Environment

Following are studies of how fracking pollutes the local air and water,

and how "bomb trains" have caused death, destruction and oil spills:

AIR POLLUTION

Air pollution report at the Oil & Gas Task Force Meeting, Sept 25, 2019:

The slide below shows nonattainment area NOx emissions compared from 2011 to 2017 in 2 pie charts.

Denver and the Front Range has been in nonattainment status (EPA) for surface ozone, of which NOx is a precursor, since 2008. (We went from marginal to moderate in 2016 and only by receiving a federal extension have not yet been put at serious nonattainment category. While the allowable federal level decreased from 75 to 70 parts per billion, we do not meet even the less rigorous/protective standard-- and this finding holds steady even with our current inadequate air monitoring.)

This chart shows that that NOx emissions by Oil and Gas significantly increased from 2011 to 2017, increasing from 41 Tons per day to 66 TONS per day.
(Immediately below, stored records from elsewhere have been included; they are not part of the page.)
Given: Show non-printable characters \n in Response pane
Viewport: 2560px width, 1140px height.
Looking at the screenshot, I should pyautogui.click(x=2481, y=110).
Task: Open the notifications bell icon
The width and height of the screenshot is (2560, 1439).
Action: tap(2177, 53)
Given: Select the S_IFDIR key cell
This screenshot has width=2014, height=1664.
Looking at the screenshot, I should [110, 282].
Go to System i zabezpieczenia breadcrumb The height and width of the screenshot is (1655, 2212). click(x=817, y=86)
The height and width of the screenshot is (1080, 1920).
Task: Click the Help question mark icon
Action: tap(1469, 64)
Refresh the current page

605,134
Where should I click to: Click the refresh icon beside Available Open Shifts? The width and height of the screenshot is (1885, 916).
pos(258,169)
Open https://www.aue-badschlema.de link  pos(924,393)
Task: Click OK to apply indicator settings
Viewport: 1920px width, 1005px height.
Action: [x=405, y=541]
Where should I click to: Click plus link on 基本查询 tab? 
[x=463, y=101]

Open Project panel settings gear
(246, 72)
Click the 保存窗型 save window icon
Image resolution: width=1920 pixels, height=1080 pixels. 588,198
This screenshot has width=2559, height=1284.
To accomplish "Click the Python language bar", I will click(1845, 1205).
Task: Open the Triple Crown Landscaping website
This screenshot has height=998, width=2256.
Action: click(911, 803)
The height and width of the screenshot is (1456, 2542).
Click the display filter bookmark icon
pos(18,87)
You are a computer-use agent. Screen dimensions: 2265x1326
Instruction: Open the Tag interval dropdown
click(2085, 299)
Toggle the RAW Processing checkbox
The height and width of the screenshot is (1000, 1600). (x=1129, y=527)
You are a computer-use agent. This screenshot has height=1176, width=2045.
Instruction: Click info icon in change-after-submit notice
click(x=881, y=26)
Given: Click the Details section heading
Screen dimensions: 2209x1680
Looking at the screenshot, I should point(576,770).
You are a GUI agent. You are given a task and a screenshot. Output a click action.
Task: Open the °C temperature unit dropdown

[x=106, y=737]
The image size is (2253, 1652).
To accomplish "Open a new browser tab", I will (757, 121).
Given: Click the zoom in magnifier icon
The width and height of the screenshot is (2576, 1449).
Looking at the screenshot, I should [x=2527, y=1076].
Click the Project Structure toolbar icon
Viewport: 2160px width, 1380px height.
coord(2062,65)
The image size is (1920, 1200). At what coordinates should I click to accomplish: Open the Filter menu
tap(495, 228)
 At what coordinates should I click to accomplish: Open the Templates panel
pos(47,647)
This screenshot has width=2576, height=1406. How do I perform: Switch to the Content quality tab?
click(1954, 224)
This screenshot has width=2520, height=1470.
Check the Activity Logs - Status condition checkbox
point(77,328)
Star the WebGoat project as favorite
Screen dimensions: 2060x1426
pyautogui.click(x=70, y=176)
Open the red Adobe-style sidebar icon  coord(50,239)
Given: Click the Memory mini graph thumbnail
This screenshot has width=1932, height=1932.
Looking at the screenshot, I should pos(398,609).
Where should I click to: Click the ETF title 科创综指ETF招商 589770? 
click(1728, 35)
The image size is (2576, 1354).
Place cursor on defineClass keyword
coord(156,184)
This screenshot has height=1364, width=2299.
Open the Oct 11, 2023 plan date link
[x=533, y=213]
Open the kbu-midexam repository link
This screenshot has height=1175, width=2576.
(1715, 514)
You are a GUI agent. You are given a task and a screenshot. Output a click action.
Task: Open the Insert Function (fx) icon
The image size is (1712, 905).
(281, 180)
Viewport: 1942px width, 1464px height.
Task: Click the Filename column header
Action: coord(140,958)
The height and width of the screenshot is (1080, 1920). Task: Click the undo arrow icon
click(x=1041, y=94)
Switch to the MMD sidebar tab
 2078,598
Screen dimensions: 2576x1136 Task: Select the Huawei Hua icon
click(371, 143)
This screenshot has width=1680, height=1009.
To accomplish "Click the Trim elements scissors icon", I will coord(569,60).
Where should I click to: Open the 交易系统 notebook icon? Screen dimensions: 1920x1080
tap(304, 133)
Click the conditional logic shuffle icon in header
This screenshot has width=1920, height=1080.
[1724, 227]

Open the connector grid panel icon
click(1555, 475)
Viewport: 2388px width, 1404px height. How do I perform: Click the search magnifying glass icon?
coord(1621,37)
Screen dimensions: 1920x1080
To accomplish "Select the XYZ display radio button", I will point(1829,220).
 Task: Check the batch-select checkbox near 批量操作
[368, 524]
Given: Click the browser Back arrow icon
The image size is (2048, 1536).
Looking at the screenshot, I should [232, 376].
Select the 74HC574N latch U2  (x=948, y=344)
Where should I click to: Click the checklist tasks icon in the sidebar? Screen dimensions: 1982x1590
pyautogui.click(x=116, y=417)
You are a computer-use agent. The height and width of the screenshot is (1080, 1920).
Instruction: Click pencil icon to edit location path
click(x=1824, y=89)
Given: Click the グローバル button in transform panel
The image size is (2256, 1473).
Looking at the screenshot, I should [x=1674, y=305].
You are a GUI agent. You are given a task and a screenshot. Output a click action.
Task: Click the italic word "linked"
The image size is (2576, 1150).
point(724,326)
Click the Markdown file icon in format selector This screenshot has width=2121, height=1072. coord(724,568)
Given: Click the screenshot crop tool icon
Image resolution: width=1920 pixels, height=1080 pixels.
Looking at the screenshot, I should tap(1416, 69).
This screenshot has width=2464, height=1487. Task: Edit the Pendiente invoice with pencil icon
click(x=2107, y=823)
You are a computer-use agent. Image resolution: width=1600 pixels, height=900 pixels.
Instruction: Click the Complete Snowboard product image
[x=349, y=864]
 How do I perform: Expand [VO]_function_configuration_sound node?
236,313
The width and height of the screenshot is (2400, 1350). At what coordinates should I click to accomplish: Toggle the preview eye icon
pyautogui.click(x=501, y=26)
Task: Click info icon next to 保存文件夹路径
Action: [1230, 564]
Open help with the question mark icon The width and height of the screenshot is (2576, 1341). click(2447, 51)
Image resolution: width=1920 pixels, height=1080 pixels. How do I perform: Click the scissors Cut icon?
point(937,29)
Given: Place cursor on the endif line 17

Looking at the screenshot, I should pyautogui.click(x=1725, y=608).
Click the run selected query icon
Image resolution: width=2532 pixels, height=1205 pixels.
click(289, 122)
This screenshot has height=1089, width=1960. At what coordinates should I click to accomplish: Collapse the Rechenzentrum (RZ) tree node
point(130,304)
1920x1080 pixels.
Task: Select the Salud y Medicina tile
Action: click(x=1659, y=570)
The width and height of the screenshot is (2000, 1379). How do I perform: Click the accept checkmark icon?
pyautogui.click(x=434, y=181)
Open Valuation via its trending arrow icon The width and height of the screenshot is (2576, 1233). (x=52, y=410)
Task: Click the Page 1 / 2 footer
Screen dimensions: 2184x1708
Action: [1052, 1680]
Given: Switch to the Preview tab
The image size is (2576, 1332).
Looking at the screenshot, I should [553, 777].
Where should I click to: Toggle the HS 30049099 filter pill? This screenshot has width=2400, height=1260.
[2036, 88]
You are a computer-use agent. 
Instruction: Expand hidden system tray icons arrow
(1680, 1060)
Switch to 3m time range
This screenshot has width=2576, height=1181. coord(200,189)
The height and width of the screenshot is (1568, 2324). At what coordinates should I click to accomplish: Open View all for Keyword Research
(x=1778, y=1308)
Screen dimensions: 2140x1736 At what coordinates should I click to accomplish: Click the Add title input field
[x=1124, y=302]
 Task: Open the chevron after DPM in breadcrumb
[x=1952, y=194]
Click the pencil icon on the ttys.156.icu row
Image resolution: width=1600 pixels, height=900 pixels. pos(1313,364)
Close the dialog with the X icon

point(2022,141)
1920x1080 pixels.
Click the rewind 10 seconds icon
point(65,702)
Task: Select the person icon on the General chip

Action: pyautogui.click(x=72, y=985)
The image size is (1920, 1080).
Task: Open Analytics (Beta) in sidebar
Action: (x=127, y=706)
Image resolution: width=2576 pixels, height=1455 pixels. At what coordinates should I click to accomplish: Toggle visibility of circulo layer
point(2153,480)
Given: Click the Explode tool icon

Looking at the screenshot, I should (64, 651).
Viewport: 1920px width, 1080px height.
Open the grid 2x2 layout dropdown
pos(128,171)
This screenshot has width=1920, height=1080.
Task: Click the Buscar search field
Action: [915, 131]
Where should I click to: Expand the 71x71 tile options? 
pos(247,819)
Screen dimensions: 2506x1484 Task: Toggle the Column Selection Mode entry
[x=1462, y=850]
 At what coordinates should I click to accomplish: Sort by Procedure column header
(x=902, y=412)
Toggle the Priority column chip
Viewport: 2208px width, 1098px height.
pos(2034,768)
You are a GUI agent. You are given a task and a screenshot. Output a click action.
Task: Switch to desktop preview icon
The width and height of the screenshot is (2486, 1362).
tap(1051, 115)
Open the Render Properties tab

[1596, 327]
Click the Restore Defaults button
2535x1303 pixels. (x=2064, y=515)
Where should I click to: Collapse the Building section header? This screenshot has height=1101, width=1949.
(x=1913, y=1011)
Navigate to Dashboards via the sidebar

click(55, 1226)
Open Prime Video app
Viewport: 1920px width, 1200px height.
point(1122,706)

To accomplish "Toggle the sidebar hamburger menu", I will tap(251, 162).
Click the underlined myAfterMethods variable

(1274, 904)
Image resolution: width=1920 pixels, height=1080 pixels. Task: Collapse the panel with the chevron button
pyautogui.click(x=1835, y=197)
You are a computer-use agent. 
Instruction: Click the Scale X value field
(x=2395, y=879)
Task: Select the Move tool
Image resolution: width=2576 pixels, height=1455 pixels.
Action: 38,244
While the federal, state, county and city has worked hard to reduce other areas of NOx emissions, Oil and Gas has increased from 13% to 28% of NOx from 2011 to 2017 in nonattainment areas of Colorado, West Fort Collins consistently reading as one of the highest levels.

Fort Collins’s level of surface ozone is equivalent to every person, EVERY CHILD living in Fort Collins (and the Front Range/Denver area), smoking a pack of cigarettes every day. https://www.npr.org/sections/health-shots/2019/08/13/750581235/air-pollution-may-be-as-harmful-to-your-lungs-as-smoking-cigarettes-study-finds



State of the Air: Colorado Report card, American Lung Association. The ongoing survey by the ALA that reports on air pollution across the US, showing all counties in Colorado. Larimer County had an "F" for ozone air pollution, based on 2015-2017 EPA data (see Methodology page).


Denver and Fort Collins Among the Top 25 Worst Cities For Ozone Pollution, KUNC radio station, May 3, 2018. Citing the American Lung Association 2018 report, surface ozone is the main reason for the Front Range's bad air pollution.

BOMB TRAINS

Bomb train rolling through Fort Collins, Oak Street & Mason, summer 2019

"Bomb trains" got their name after several extremely destructive accidents occurred. They transport crude oil from remote fracking operations, because there are no pipelines in place, and the least expensive (therefore, least safe) railroad cars are used. Aside from explosions, if the the cars derail, they cause enormous oil spills, which are nearly impossible to clean up. Here is one article that describes a horrific accident from a train carrying Bakken crude oil from North Dakota that happened July 6, 2013 in Lac-Mégantic, Quebec, which killed 47 people in an instant, and destroyed much of the town center:

'Bomb Trains,' a New Book on the Deadly, Ongoing Threat of Oil by Rail, DeSmog Blog, July 9, 2019

The Science of Bomb Trains

Video that explains why bomb trains are so dangerous and how the industry could do more to make them safer. It shows clips from various videos to summarize the concepts:

DeSmogCast - The Science of Bomb Trains

WATER POLLUTION & WATER WASTE

Oil and gas wastewater used for irrigation may suppress plant immune systems, CSU College News, Oct 31, 2019

A study by CSU professor in the Department of Soil and Crop Sciences was recently published, about a greenhouse study done of using fracking waste water to irrigate wheat. Not positive on the outcome, it was surprising that the plants survived at all...

Fracking is Depleting U.S. Drinking Water Sources at Catastrophic Rates, returntonow.net, Oct 30, 2019.

Authored by Duke University and University of Central Arkansas, an authoritative study of how water use by fracking has risen dramatically in the biggest plays in the past few years -- all of which becomes toxic waste, which when pumped down disposal wells, is causing earthquakes.

Hydraulic Fracturing Can Potentially Contaminate Drinking Water Sources, NRDC, July 2012.

Concise, but comprehensive, description of how water supplies can become contaminated from fracking.

Policy Basics of Fracking, NRDC, Feb 2013.

A concise list of what major environmental laws fracking is exempt from. Surprisingly, the article does not list why: the Halliburton Loophole, which is explained on our Economics of Fracking page, or in this report.

EDF Statement on EPA's Water Study of Hydraulic Fracturing for Oil and Gas, EDF, June 2015.

A (very) brief summary of EDF's concerns about fracking.